> **ACTIVITY**: Set out exactly, line by line, the stretch of data below that begins at the line containing "The image size is (656, 518)." and ends at the line containing "Given: Add a", with both ends kept.

> **SOURCE DATA**:
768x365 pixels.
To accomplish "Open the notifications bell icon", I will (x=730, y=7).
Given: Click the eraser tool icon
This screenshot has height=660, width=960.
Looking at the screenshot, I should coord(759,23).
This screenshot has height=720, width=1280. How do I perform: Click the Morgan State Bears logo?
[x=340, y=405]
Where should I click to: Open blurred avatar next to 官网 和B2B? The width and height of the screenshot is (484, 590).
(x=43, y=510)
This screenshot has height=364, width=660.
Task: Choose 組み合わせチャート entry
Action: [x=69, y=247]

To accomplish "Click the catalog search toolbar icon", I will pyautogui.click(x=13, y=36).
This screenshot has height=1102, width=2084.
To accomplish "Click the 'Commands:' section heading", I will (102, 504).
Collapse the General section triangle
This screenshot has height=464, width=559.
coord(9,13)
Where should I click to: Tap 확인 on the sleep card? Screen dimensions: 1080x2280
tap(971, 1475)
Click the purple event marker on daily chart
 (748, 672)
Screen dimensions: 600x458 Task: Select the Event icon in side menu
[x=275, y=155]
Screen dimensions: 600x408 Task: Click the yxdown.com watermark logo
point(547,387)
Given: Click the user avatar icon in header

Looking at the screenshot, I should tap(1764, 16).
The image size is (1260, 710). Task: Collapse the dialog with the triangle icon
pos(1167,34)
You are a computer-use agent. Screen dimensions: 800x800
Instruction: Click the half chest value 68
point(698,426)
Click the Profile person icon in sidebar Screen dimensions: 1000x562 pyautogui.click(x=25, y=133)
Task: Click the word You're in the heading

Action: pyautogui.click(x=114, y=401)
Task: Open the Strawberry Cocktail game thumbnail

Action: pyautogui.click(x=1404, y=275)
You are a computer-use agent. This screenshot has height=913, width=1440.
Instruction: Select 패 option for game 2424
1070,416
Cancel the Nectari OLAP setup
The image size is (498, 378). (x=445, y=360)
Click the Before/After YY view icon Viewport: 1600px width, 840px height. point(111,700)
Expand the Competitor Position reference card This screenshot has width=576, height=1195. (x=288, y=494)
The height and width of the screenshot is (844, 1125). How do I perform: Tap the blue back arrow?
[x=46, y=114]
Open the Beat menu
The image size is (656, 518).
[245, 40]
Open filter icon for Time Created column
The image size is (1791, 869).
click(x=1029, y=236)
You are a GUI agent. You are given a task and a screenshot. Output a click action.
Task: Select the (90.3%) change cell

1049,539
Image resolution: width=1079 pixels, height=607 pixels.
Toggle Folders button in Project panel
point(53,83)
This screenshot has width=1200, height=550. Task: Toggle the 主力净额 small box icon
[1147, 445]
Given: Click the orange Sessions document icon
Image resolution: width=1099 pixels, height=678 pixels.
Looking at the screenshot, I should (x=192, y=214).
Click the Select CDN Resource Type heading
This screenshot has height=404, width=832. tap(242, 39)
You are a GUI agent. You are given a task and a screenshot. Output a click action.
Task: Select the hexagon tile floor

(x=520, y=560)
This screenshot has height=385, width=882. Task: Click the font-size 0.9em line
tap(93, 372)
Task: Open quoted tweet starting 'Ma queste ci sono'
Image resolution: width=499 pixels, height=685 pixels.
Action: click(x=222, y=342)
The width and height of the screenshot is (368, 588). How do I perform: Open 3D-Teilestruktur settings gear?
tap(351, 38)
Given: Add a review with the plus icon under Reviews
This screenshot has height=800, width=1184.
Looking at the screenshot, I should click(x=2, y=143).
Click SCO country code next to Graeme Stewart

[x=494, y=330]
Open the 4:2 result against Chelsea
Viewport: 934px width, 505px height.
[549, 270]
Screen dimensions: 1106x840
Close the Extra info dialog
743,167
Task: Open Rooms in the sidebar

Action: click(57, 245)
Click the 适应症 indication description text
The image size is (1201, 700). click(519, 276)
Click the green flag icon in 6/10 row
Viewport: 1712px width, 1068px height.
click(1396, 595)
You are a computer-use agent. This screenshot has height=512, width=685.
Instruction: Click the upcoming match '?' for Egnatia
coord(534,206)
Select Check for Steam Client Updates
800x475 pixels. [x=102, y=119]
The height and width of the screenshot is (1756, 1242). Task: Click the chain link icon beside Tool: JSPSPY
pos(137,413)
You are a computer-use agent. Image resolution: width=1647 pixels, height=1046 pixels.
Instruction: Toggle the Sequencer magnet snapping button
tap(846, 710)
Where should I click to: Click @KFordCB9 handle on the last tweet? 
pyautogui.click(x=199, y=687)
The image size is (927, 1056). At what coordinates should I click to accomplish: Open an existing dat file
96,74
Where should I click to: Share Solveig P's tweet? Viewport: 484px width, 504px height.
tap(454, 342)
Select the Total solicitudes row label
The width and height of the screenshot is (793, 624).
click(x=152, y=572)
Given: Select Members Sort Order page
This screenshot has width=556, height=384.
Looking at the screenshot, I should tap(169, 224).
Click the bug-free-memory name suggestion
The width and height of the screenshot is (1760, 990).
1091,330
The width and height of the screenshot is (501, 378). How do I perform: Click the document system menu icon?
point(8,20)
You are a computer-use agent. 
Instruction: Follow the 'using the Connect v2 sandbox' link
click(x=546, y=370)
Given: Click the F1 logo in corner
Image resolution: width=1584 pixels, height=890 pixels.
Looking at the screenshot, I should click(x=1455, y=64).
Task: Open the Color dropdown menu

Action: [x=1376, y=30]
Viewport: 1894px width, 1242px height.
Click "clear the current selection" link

> **ANSWER SPACE**:
The image size is (656, 518).
[245, 40]
Open filter icon for Time Created column
The image size is (1791, 869).
click(x=1029, y=236)
You are a GUI agent. You are given a task and a screenshot. Output a click action.
Task: Select the (90.3%) change cell

1049,539
Image resolution: width=1079 pixels, height=607 pixels.
Toggle Folders button in Project panel
point(53,83)
This screenshot has width=1200, height=550. Task: Toggle the 主力净额 small box icon
[1147, 445]
Given: Click the orange Sessions document icon
Image resolution: width=1099 pixels, height=678 pixels.
Looking at the screenshot, I should (x=192, y=214).
Click the Select CDN Resource Type heading
This screenshot has height=404, width=832. tap(242, 39)
You are a GUI agent. You are given a task and a screenshot. Output a click action.
Task: Select the hexagon tile floor

(x=520, y=560)
This screenshot has height=385, width=882. Task: Click the font-size 0.9em line
tap(93, 372)
Task: Open quoted tweet starting 'Ma queste ci sono'
Image resolution: width=499 pixels, height=685 pixels.
Action: click(x=222, y=342)
The width and height of the screenshot is (368, 588). How do I perform: Open 3D-Teilestruktur settings gear?
tap(351, 38)
Given: Add a review with the plus icon under Reviews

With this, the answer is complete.